Task objective
A word-for-word transcription of the data below is required.

(Exercise material Opens)

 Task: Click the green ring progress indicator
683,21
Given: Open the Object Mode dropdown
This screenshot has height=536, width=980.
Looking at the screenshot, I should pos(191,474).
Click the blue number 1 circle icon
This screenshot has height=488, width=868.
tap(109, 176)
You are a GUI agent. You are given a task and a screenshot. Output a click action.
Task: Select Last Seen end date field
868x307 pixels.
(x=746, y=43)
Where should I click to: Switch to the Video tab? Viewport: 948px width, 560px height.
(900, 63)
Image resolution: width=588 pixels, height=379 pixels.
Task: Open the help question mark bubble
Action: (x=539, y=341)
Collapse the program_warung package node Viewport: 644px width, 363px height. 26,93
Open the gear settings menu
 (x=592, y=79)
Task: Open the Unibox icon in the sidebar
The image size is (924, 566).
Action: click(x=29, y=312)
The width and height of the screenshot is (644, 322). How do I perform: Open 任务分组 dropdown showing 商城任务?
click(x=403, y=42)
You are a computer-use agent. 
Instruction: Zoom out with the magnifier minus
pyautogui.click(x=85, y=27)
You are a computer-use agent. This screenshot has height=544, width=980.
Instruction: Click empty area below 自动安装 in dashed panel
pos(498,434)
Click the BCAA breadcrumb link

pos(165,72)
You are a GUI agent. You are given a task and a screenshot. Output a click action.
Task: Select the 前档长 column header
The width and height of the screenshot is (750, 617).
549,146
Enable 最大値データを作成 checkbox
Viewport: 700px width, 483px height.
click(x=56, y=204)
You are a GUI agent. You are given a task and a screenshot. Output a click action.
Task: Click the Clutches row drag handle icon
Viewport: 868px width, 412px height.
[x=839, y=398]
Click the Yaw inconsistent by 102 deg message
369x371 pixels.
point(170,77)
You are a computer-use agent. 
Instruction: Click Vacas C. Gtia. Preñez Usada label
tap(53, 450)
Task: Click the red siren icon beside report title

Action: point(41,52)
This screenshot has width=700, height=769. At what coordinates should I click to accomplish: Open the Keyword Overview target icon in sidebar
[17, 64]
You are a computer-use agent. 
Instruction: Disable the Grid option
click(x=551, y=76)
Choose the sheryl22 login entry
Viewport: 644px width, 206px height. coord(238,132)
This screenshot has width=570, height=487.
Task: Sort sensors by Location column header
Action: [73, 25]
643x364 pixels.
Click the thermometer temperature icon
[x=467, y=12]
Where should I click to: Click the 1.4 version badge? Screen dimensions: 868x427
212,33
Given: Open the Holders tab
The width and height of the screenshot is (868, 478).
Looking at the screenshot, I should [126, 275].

(Exercise material Closes)

Problem solution
 Task: Click the green ring progress indicator
683,21
Given: Open the Object Mode dropdown
This screenshot has height=536, width=980.
Looking at the screenshot, I should pos(191,474).
Click the blue number 1 circle icon
This screenshot has height=488, width=868.
tap(109, 176)
You are a GUI agent. You are given a task and a screenshot. Output a click action.
Task: Select Last Seen end date field
868x307 pixels.
(x=746, y=43)
Where should I click to: Switch to the Video tab? Viewport: 948px width, 560px height.
(900, 63)
Image resolution: width=588 pixels, height=379 pixels.
Task: Open the help question mark bubble
Action: (x=539, y=341)
Collapse the program_warung package node Viewport: 644px width, 363px height. 26,93
Open the gear settings menu
 (x=592, y=79)
Task: Open the Unibox icon in the sidebar
The image size is (924, 566).
Action: click(x=29, y=312)
The width and height of the screenshot is (644, 322). How do I perform: Open 任务分组 dropdown showing 商城任务?
click(x=403, y=42)
You are a computer-use agent. 
Instruction: Zoom out with the magnifier minus
pyautogui.click(x=85, y=27)
You are a computer-use agent. This screenshot has height=544, width=980.
Instruction: Click empty area below 自动安装 in dashed panel
pos(498,434)
Click the BCAA breadcrumb link

pos(165,72)
You are a GUI agent. You are given a task and a screenshot. Output a click action.
Task: Select the 前档长 column header
The width and height of the screenshot is (750, 617).
549,146
Enable 最大値データを作成 checkbox
Viewport: 700px width, 483px height.
click(x=56, y=204)
You are a GUI agent. You are given a task and a screenshot. Output a click action.
Task: Click the Clutches row drag handle icon
Viewport: 868px width, 412px height.
[x=839, y=398]
Click the Yaw inconsistent by 102 deg message
369x371 pixels.
point(170,77)
You are a computer-use agent. 
Instruction: Click Vacas C. Gtia. Preñez Usada label
tap(53, 450)
Task: Click the red siren icon beside report title

Action: point(41,52)
This screenshot has width=700, height=769. At what coordinates should I click to accomplish: Open the Keyword Overview target icon in sidebar
[17, 64]
You are a computer-use agent. 
Instruction: Disable the Grid option
click(x=551, y=76)
Choose the sheryl22 login entry
Viewport: 644px width, 206px height. coord(238,132)
This screenshot has width=570, height=487.
Task: Sort sensors by Location column header
Action: [73, 25]
643x364 pixels.
Click the thermometer temperature icon
[x=467, y=12]
Where should I click to: Click the 1.4 version badge? Screen dimensions: 868x427
212,33
Given: Open the Holders tab
The width and height of the screenshot is (868, 478).
Looking at the screenshot, I should [126, 275].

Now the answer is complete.